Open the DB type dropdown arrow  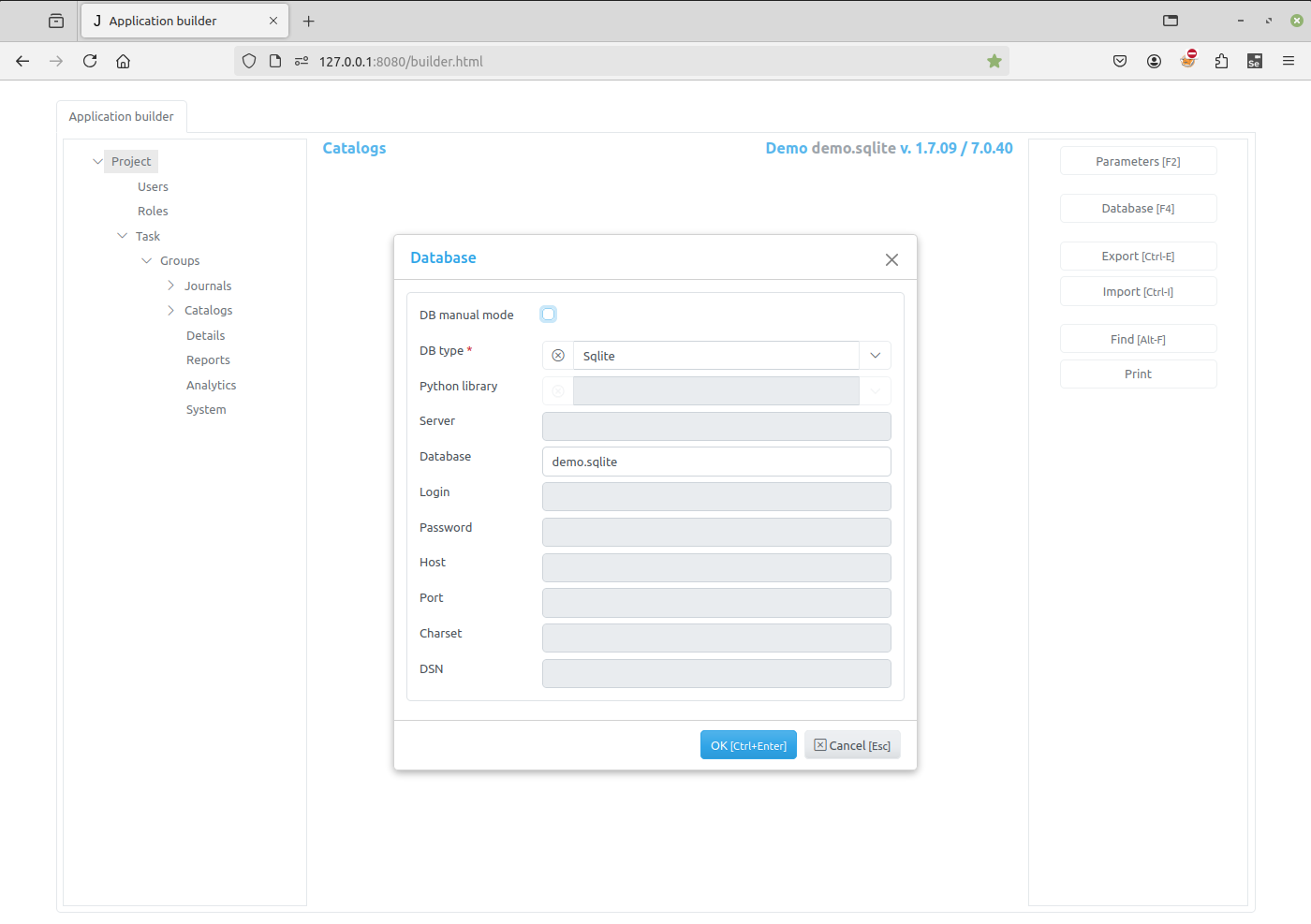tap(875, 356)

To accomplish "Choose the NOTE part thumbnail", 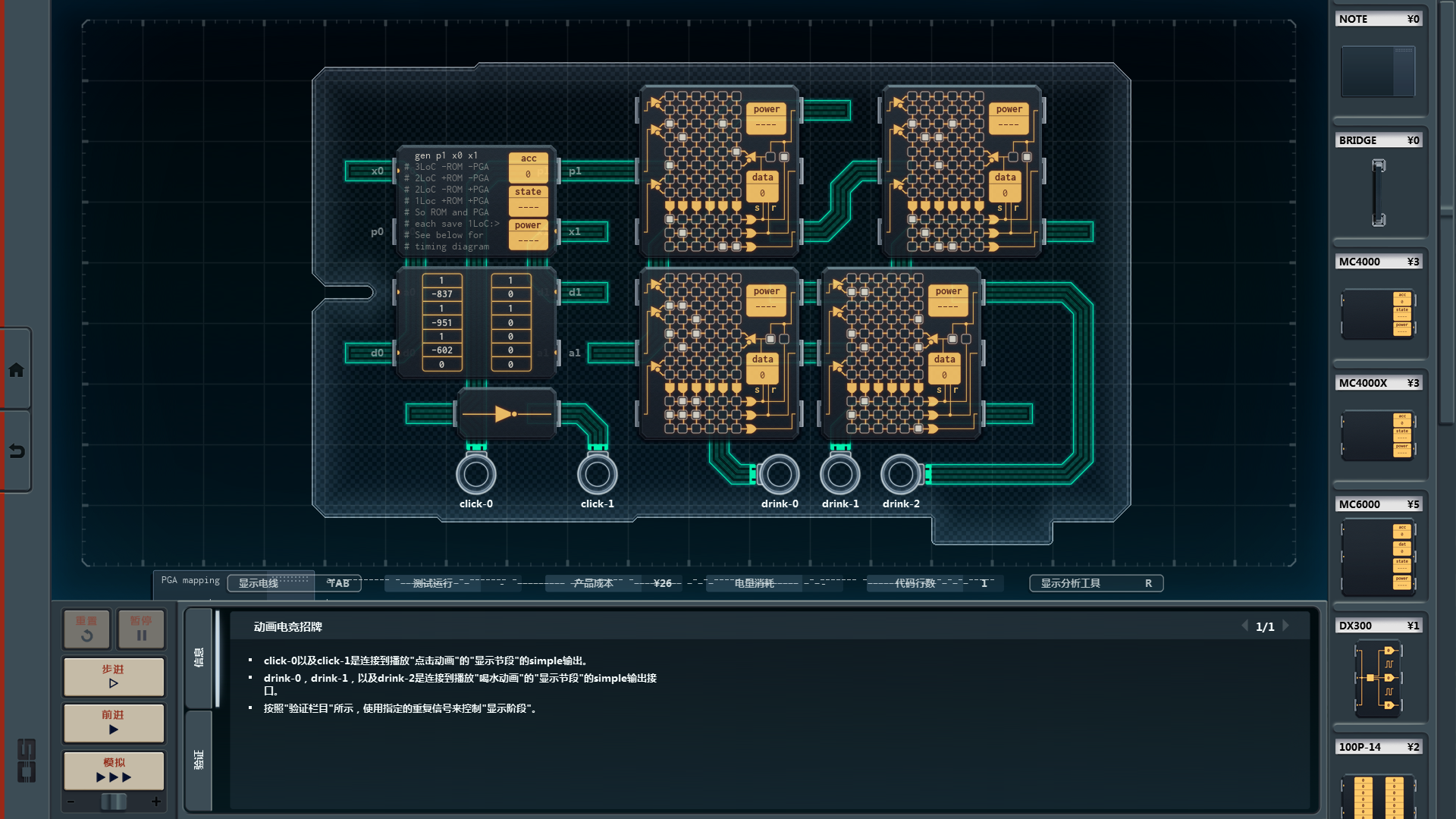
::::
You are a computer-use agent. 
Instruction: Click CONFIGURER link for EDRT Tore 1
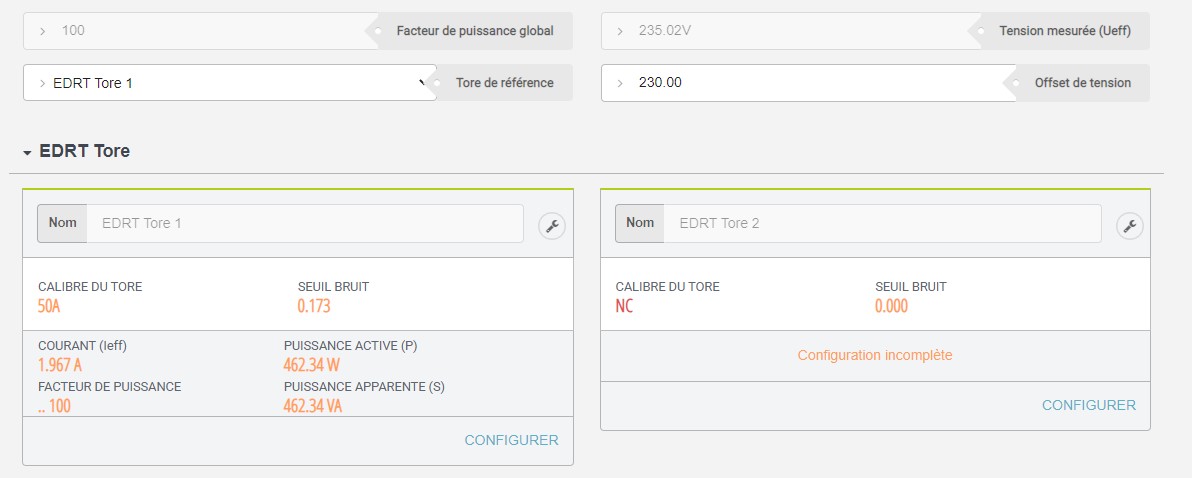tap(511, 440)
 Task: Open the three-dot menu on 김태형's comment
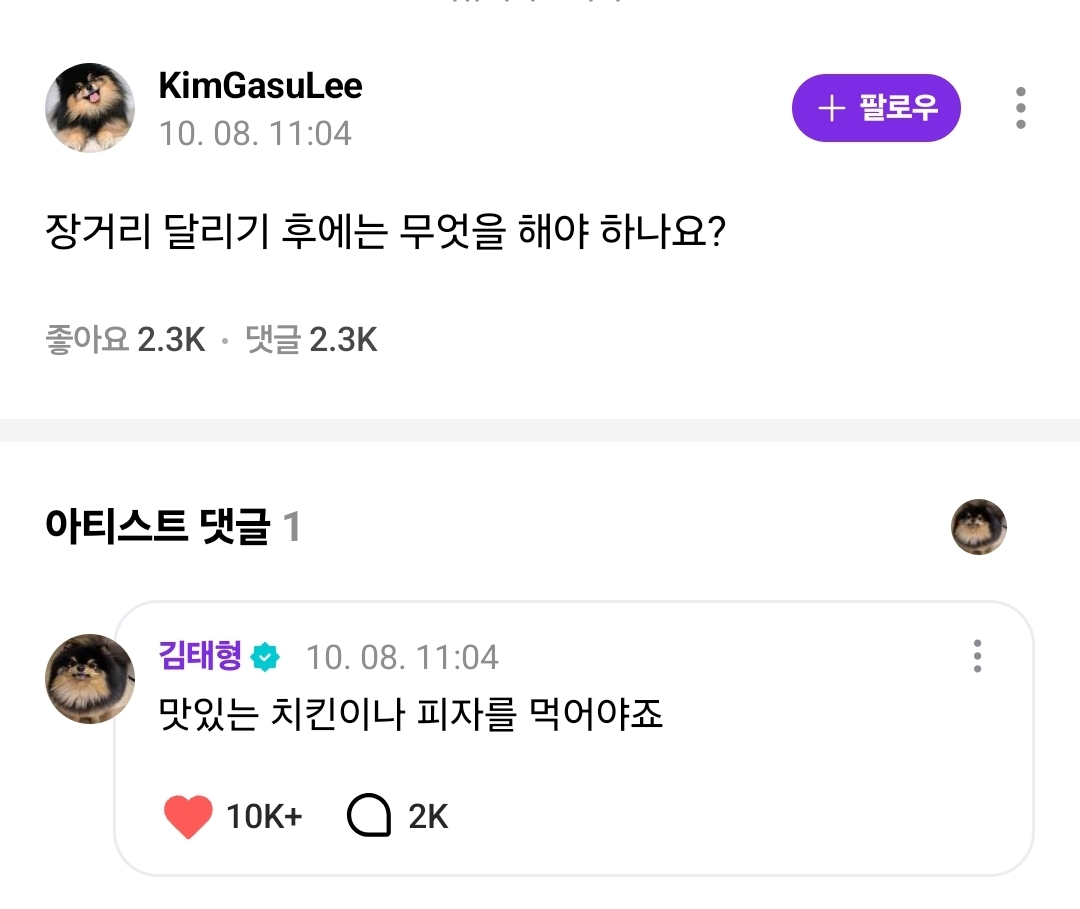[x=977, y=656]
::::
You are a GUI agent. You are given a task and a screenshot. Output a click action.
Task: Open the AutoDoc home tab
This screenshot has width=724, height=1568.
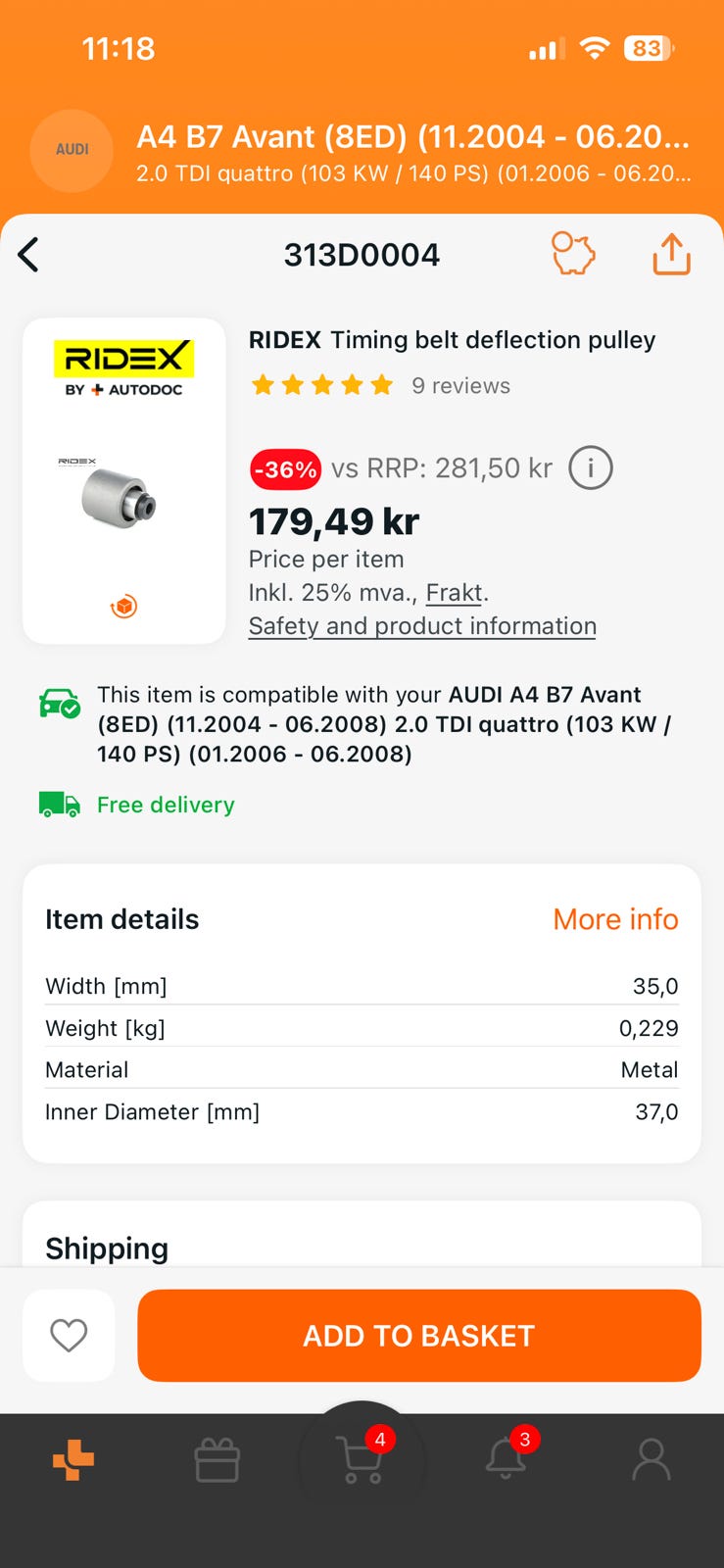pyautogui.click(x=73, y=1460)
::::
EXERCISE GOAL:
Rewrite the rows starting at the line that contains "You are a GUI" and ending at the line that contains "pyautogui.click(x=73, y=1460)", with "home tab" changed to "search tab" and nothing else altered. Leave the pictures out of your answer.

EXERCISE SOLUTION:
You are a GUI agent. You are given a task and a screenshot. Output a click action.
Task: Open the AutoDoc search tab
This screenshot has width=724, height=1568.
pyautogui.click(x=73, y=1460)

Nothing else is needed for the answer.